Penicillin Treatment for Streptococcal Pharyngitis
Penicillin V remains the drug of choice for strep throat, dosed at 500 mg twice daily (or 250 mg four times daily) for a full 10 days in adolescents and adults, or 250 mg twice to three times daily for 10 days in children. 1
Why Penicillin Remains First-Line
Penicillin has been the treatment of choice for streptococcal pharyngitis for over five decades due to its proven efficacy, safety, narrow spectrum, and low cost 2, 1. Critically, Group A Streptococcus has never developed resistance to penicillin anywhere in the world, with no increase in minimal inhibitory concentrations over at least five decades 2. This makes it superior to alternatives despite the availability of newer antibiotics.
Specific Dosing Regimens
For Children:
- Penicillin V: 250 mg twice or three times daily for 10 days 1
- Amoxicillin (alternative): 50 mg/kg once daily (maximum 1,000 mg) OR 25 mg/kg twice daily (maximum 500 mg) for 10 days 1
For Adolescents and Adults:
- Penicillin V: 250 mg four times daily OR 500 mg twice daily for 10 days 1
When Compliance is Uncertain:
- Intramuscular benzathine penicillin G: 600,000 units (single dose) for patients <27 kg, or 1,200,000 units (single dose) for patients ≥27 kg 1
Critical Treatment Duration
A full 10-day course is mandatory to achieve maximal pharyngeal eradication of Group A Streptococcus and prevent acute rheumatic fever. 1 Twice-daily dosing of penicillin is as efficacious as more frequent dosing regimens 3, but once-daily penicillin dosing is associated with significantly decreased efficacy and should not be used 3, 4.

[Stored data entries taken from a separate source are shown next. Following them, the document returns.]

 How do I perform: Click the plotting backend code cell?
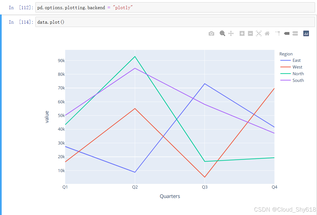click(x=175, y=8)
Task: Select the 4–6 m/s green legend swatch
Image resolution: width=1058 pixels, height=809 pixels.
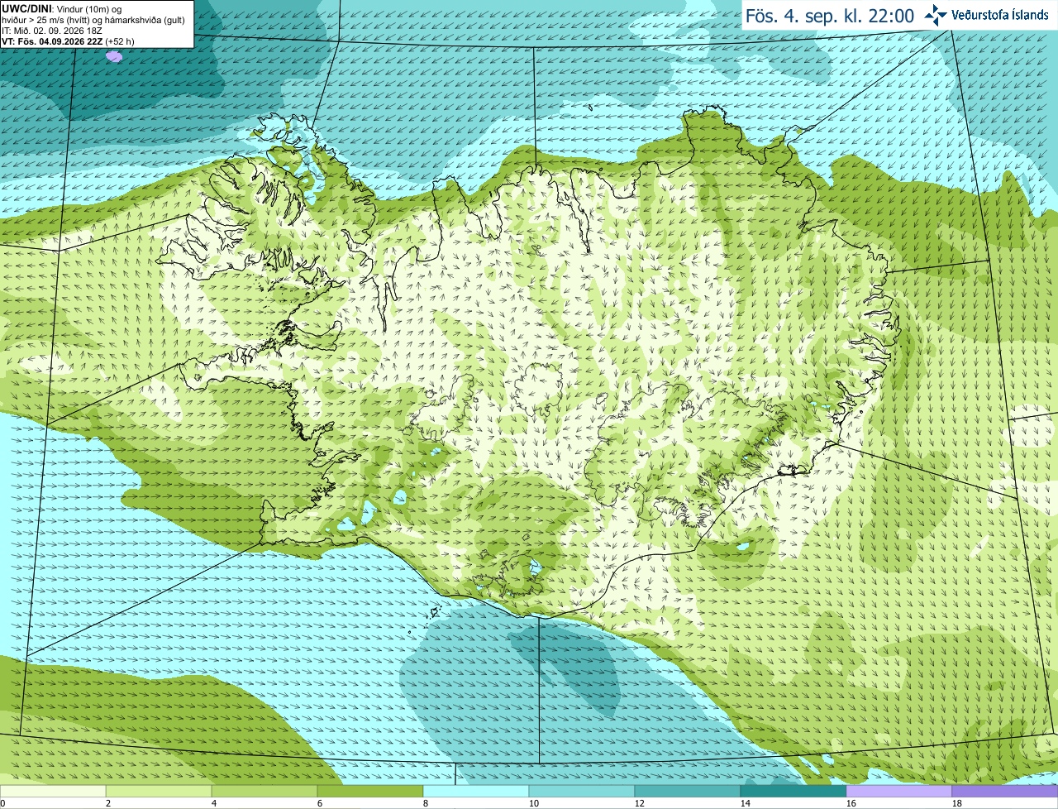Action: click(265, 792)
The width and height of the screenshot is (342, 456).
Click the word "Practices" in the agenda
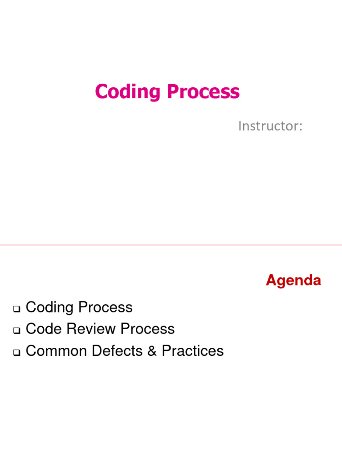tap(192, 351)
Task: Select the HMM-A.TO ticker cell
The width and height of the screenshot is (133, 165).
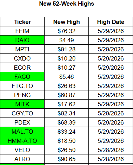Action: point(22,141)
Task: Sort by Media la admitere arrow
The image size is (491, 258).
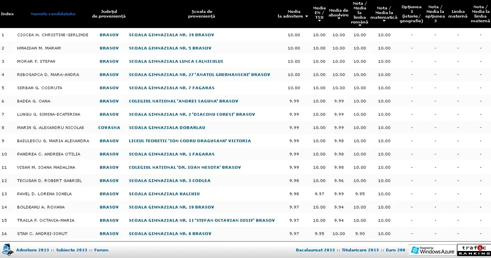Action: (x=306, y=17)
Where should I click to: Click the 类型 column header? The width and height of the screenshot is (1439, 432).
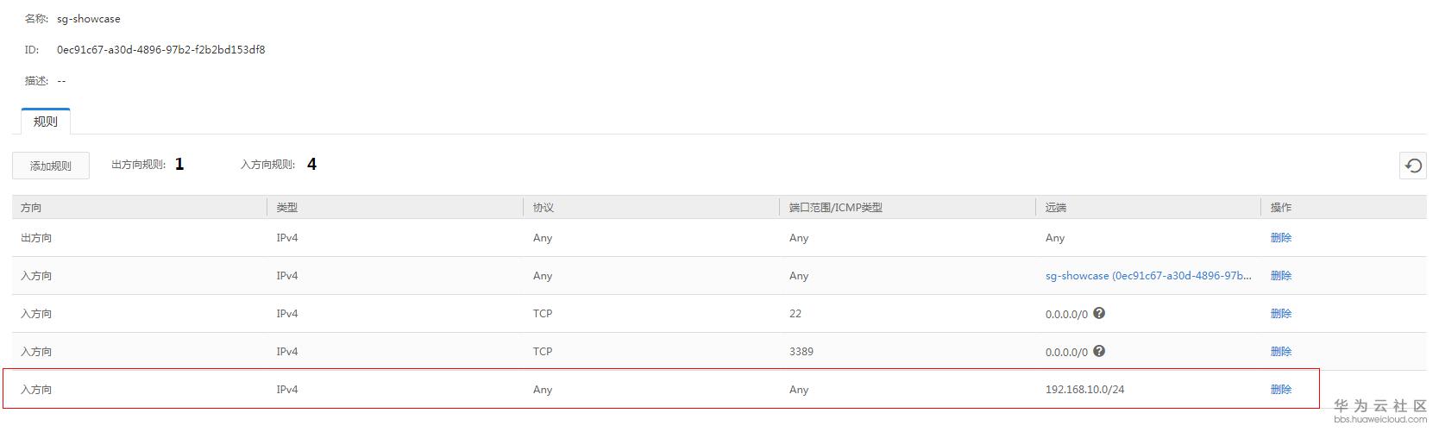pyautogui.click(x=287, y=208)
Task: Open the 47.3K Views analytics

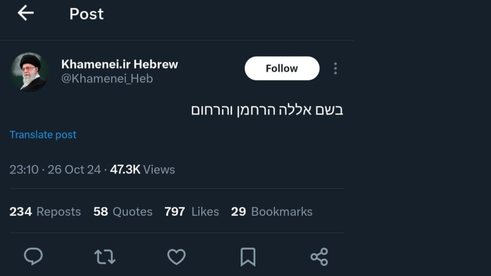Action: pos(142,169)
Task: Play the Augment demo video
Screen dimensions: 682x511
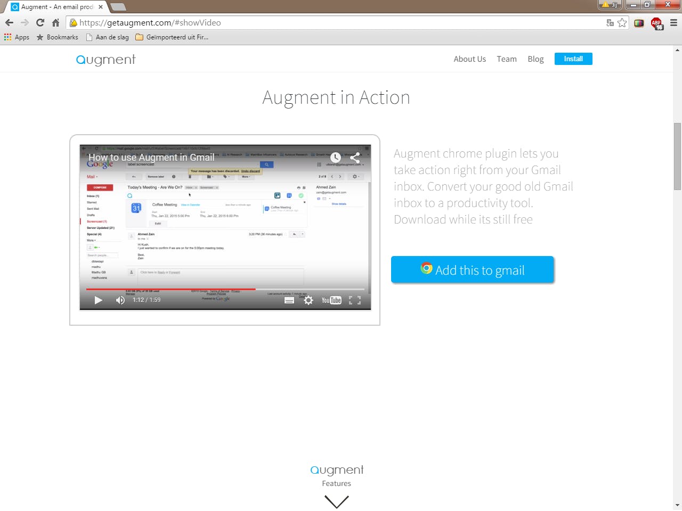Action: [98, 300]
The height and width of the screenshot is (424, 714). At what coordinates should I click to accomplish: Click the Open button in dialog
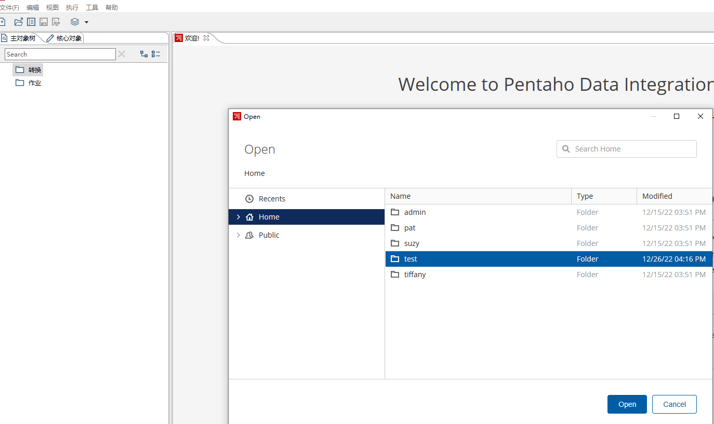627,404
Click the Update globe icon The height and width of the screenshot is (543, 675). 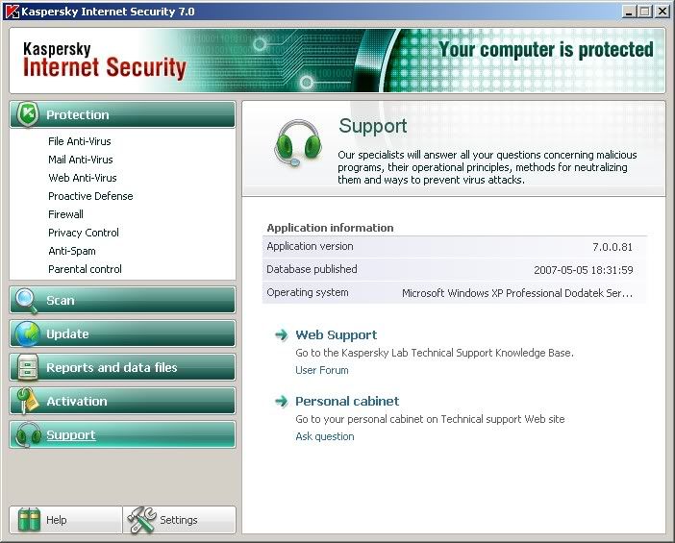[27, 333]
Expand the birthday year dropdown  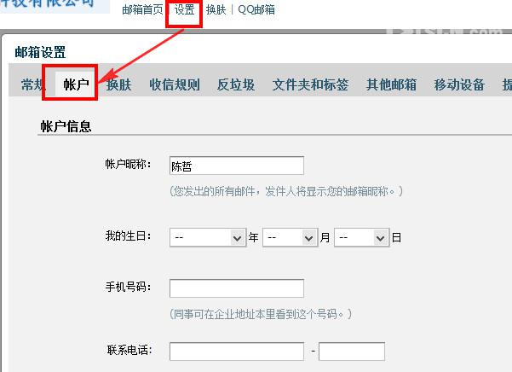tap(208, 238)
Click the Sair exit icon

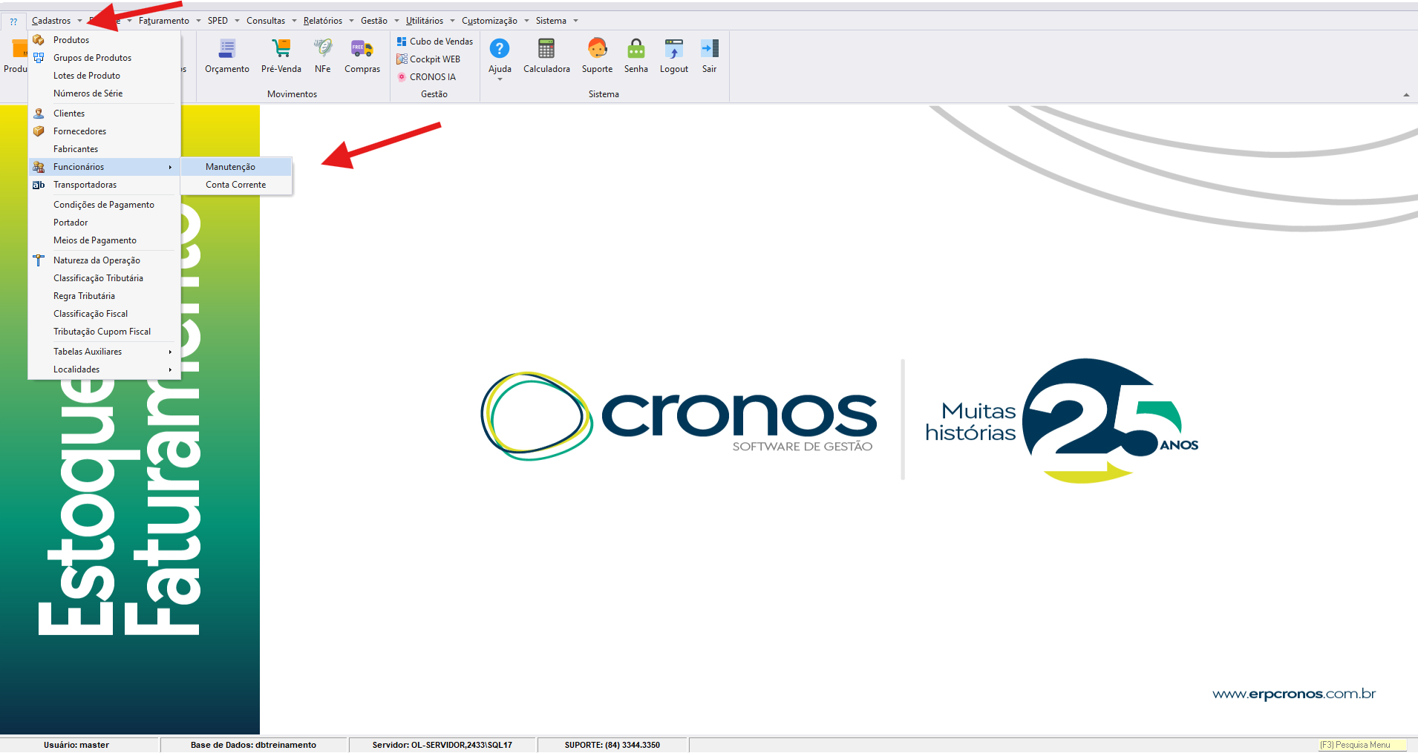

Why Amoxicillin is Often Preferred in Young Children
Amoxicillin is equally effective to penicillin and often preferred in young children due to better palatability and availability as suspension 2, 1. However, amoxicillin should be avoided in older children and adolescents due to the risk of severe rash in patients with undiagnosed Epstein-Barr virus infection 2.
Treatment Goals Beyond Symptom Relief
The primary goals of antibiotic therapy are preventing acute rheumatic fever and suppurative complications (peritonsillar abscess, acute otitis media, acute sinusitis), not just symptomatic improvement 2, 1. Antibiotics reduce the risk of rheumatic fever by 73% (RR 0.27; 95% CI 0.12-0.60) and decrease the incidence of acute otitis media within 14 days by 70% (RR 0.30; 95% CI 0.15-0.58) 2.
When to Consider Intramuscular Penicillin
In areas where rheumatic fever remains prevalent, particularly in poor and crowded inner-city populations where medical care is episodic, follow-up may be lacking, and compliance with oral penicillin cannot be relied on, intramuscular benzathine penicillin G remains the preferred treatment 1, 5. This single-injection regimen ensures compliance and consistently produces the highest cure rates 5.
Common Pitfalls to Avoid
- Never shorten the course below 10 days: Even a few days' reduction results in appreciable increases in treatment failure rates and rheumatic fever risk 1
- Avoid once-daily penicillin dosing: This is associated with a 12 percentage point lower cure rate (95% CI: 3-21) compared to more frequent dosing 3
- Do not use sulfonamides or tetracyclines: These have high resistance rates and frequent treatment failures 1
- Never use trimethoprim-sulfamethoxazole (Bactrim): This has 50% resistance and is not recommended for Group A Streptococcus 6, 1
Alternatives for Penicillin-Allergic Patients
Non-Immediate Penicillin Allergy:
- First-generation cephalosporins (preferred): Cephalexin 20 mg/kg per dose twice daily (maximum 500 mg/dose) for 10 days, or cefadroxil 30 mg/kg once daily (maximum 1 g) for 10 days 6, 1
Immediate/Anaphylactic Penicillin Allergy:
- Clindamycin (preferred): 7 mg/kg per dose three times daily (maximum 300 mg/dose) for 10 days, with only ~1% resistance in the United States 6, 1
- Azithromycin: 12 mg/kg once daily (maximum 500 mg) for 5 days only, though macrolide resistance is 5-8% in the United States 6, 1
Up to 10% cross-reactivity exists between penicillin and cephalosporins in patients with immediate hypersensitivity, making all beta-lactams unsafe in this group 6, 1.
Adjunctive Therapy
Acetaminophen or NSAIDs (such as ibuprofen) should be considered for moderate to severe symptoms or high fever 6, 1. Aspirin must be avoided in children due to Reye syndrome risk 6, 1. Corticosteroids are not recommended as adjunctive therapy 6, 1.